Hayley reached out to police again in August and in September. She said responses have ranged from kind to hostile—but even a polite pair of officers who visited her in the summer said abuse comes with the territory of being a sex worker.
Hayley said of another officer, “He said, ‘We can barely catch real-life criminals. How do you expect me to catch one online?’”
The harassment “has nothing to do with me being a sex worker. (The man) is using my platform to hurt me,” Hayley told VICE News.
Durham police spokesperson Dave Selby told VICE News in a statement he’s surprised Hayley didn’t get the help she needed, but did not respond to any of the specific allegations by the time of publication. “I find it strange and odd that an officer would have treated her this way, considering how much emphasis we put into helping victims and sex trade workers,” Selby said. He added the human trafficking unit is available to help her.
Sandra Wesley, the executive director of Chez Stella, a nonprofit advocacy group run by sex workers for sex workers, said police often conflate sex work with human trafficking.
“Police can’t conceive we’re in the industry for reasons that aren't due to exploitation and trafficking,” Wesley said. “As soon as sex work is mentioned in any way it’s sent to human trafficking departments and then the pursuit is to stop all sex work…it’s this idea that we are traumatized and alienated and manipulated.”
“It’s an absolutely absurd notion,” Wesley said.
According to Wesley, sex work laws in Canada, which effectively criminalize the entire industry, don’t exist to make sex workers safe, but rather, to eradicate the industry. The result is that police have a skewed understanding of sex work, Wesley said.
Wesley said most sex workers don’t even go to police because they fear that instead of looking into the reported abuse, cops will take the opportunity to investigate—and shut down—sex work activity under the guise of human trafficking. VICE News previously reported how human trafficking stings are believed to be covers used to target sex workers, many of whom are migrants or racialized.
“We almost never see a sex worker who wants to file a complaint and usually when they do there’s no positive outcome, because it’s almost impossible with the human trafficking conflation,” Wesley said.
When sex workers do opt to report abuse, officers often aren’t as sympathetic as they should be, Wesley said.
“It’s a very realistic expectation for most sex workers to not be taken seriously by police,” Wesley said. “For women in general these harassments and threats are crimes that police are never particularly interested in and there is an extra layer of contempt for sex workers.”

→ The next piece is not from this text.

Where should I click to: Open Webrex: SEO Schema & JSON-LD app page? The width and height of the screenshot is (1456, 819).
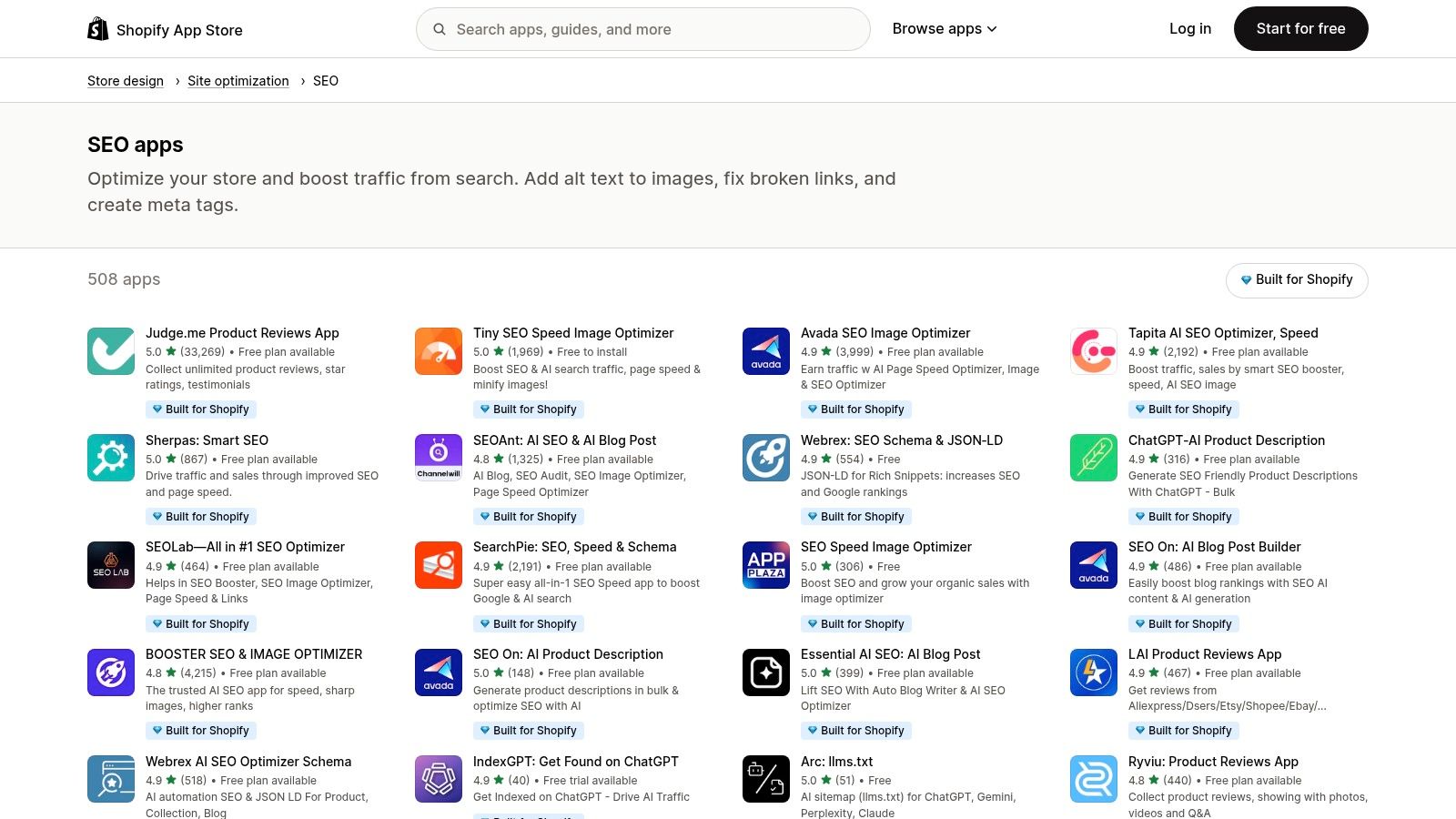(901, 440)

Sex workers outside of Canada also struggle to report abuse. One woman in Minnesota told VICE News someone took her pictures, including nudes, and created a fake Craigslist ad. She reached out to Mapleton Police Department as soon as she saw the fraudulent listing, but got no help. She said the officer told her to reach out to Craigslist instead and she’s stopped hearing from them.
Mapleton Police Chief Ben Honsey denied that he or any of his officers advised a woman to reach out to Craigslist instead of police. Honsey added that state courts recently struck down laws that make nonconsensual porn illegal, so police are often unable to investigate. (In Canada, nonconsensual porn has been illegal since 2014, but tracking down and charging those at fault is still incredibly difficult.) Honsey also said police will recommend a number of alternative solutions for people in the same position as the Minnesota sex worker—including passing on the case “to our local Human Trafficking Task Force when appropriate.”
According to Wesley, perpetrators know how difficult it is for sex workers to access justice, so they have a lot of power to threaten or blackmail with impunity.
“Because of stigma and criminalization we are in a position where people have a lot of power to harm us,” Wesley said. She added that assailants target sex workers for a lot of reasons, including demands for money or sex.
After VICE News reached out to Durham police, Hayley reached out yet again on September 29. She said on Monday she still hasn’t heard back.